T1583.002: DNS Server
Adversaries may set up their own Domain Name System (DNS) servers that can be used during targeting. During post-compromise activity, adversaries may utilize DNS traffic for various tasks, including for Command and Control (ex: Application Layer Protocol). Instead of hijacking existing DNS servers, adversaries may opt to configure and run their own DNS servers in support of operations.
By running their own DNS servers, adversaries can have more control over how they administer server-side DNS C2 traffic (DNS). With control over a DNS server, adversaries can configure DNS applications to provide conditional responses to malware and, generally, have more flexibility in the structure of the DNS-based C2 channel.[1]
Analyst context for executives and security teams
This technique matters because adversaries can prepare their own DNS infrastructure before an intrusion and later use it to support targeting or DNS-based command-and-control.

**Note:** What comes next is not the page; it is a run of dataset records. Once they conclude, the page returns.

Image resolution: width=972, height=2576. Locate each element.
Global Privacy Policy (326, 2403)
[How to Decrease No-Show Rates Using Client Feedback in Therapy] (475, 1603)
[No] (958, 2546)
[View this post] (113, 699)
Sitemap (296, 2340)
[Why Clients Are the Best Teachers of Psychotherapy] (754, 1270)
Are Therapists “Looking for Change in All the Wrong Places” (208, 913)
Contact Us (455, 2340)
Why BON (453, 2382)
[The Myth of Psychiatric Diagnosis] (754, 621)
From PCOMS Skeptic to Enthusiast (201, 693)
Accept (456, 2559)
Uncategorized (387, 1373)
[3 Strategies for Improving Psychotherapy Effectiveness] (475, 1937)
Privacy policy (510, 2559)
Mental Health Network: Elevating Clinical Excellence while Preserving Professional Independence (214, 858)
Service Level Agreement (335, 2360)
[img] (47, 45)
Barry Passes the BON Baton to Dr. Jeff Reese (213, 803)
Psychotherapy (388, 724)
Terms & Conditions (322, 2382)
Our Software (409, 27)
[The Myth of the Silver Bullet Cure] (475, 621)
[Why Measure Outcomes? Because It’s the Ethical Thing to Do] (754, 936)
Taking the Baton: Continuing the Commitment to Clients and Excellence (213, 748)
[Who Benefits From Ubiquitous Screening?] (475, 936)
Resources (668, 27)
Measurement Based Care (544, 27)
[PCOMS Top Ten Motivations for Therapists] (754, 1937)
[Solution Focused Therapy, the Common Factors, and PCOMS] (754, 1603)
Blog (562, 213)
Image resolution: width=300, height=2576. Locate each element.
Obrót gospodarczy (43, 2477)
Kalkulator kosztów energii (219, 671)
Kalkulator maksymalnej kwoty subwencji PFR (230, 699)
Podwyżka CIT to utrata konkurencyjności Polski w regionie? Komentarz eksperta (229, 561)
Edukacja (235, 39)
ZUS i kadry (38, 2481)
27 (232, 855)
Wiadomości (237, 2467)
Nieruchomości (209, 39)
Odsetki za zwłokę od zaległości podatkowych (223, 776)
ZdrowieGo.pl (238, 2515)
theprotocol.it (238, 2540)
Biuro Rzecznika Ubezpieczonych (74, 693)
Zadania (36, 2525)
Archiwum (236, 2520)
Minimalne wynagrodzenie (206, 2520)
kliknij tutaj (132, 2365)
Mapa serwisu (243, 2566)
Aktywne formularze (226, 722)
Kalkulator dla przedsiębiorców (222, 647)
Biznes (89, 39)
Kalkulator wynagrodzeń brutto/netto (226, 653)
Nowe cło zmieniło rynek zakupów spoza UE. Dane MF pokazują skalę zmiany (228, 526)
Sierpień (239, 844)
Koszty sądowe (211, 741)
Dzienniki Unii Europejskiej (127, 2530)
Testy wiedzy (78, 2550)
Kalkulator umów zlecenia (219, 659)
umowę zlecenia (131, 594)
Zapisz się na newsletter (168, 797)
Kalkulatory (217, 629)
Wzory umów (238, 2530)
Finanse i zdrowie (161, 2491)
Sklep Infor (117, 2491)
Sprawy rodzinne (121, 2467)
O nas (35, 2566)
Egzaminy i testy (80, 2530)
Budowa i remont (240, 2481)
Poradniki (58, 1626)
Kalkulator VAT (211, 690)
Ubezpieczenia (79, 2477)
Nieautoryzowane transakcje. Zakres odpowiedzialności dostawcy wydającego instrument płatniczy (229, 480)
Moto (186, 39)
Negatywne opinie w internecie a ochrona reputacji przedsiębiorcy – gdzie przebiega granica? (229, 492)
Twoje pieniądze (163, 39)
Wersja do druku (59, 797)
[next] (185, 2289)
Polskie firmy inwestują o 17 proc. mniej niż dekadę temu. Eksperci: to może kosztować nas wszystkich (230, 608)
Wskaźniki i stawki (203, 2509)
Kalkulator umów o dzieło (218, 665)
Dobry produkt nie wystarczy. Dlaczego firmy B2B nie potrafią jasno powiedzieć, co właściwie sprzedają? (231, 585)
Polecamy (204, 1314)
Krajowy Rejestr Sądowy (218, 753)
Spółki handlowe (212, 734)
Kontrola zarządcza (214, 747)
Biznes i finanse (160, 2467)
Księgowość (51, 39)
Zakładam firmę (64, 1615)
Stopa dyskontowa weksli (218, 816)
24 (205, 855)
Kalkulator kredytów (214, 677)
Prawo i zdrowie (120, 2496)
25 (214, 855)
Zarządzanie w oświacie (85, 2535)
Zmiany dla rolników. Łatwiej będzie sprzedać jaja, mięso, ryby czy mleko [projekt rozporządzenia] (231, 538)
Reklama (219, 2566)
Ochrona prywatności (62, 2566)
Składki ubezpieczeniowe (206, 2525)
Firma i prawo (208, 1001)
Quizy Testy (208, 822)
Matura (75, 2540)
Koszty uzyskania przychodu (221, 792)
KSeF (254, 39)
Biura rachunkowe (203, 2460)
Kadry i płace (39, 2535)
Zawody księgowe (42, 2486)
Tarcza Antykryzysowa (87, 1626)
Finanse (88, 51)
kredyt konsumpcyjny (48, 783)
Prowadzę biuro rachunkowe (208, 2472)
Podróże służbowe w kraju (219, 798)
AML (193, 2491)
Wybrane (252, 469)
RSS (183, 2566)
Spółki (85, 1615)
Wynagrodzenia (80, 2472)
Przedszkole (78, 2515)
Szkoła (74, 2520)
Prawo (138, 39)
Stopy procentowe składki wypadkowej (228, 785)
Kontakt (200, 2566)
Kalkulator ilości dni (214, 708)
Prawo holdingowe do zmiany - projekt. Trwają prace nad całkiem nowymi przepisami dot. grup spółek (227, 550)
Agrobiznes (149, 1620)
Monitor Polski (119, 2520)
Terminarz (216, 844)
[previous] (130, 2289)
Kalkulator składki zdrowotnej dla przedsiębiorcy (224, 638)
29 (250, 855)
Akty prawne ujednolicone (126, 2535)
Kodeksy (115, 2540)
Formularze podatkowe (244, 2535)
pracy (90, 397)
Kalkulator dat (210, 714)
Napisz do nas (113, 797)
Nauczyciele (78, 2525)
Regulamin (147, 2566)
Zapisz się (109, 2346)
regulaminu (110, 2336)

For leaders, the risk is not the DNS server alone; it is whether the organization can recognize when business systems are resolving or exchanging unusual DNS traffic with attacker-controlled infrastructure before an incident escalates.
Executive priority
Treat this as a pre-compromise and early-incident visibility issue. Security leaders should ask whether DNS activity is logged, retained, and reviewable across the enterprise, and whether threat intelligence and SOC workflows can connect suspicious domains, name servers, and DNS traffic to broader resource-development activity. Where the organization operates in sectors or regions aligned to ATT&CK-linked group reporting, this should inform intelligence prioritization without assuming current targeting.
Technical view
ATT&CK places DNS Server under Resource Development with platform PRE and as a sub-technique of Acquire Infrastructure. The practical validation point is whether defenders can identify suspicious DNS infrastructure before or during use, especially when DNS traffic may later support Application Layer Protocol or DNS command-and-control activity. Official detection text is not provided, but ATT&CK includes a detection-strategy relationship, so teams should map local DNS analytics to that strategy if available and test whether DNS server, domain, resolver, and endpoint telemetry can be correlated during investigations.
Likely telemetry
- Enterprise DNS resolver logs and query/response metadata
- Network telemetry showing DNS traffic patterns and destinations
- Passive DNS or threat-intelligence observations for domains and name servers
- Endpoint or EDR network connection records involving DNS activity
- Firewall, proxy, or secure web gateway records that can correlate hosts to DNS destinations
Detection direction
- Validate that DNS logging covers the assets and network paths that matter, including remote, cloud, and segmented environments where applicable.
- Look for unusual DNS destinations, newly observed or suspicious name-server infrastructure, and DNS traffic patterns that may indicate a structured C2 channel rather than ordinary resolution.
- Correlate DNS observations with endpoint and network events; DNS alone may be insufficient because legitimate organizations also operate authoritative DNS servers.
- Tune carefully for false positives from content delivery, SaaS, dynamic infrastructure, and legitimate internal or partner DNS operations.
- Use the ATT&CK relationships as context: this behavior is linked to Acquire Infrastructure and to named groups in ATT&CK, but local detection should be evidence-driven rather than attribution-driven.
Mitigation priorities
- Prioritize pre-compromise measures consistent with M1056: reduce exposed weaknesses, identify adversary preparation activity, and make successful operations harder before intrusion.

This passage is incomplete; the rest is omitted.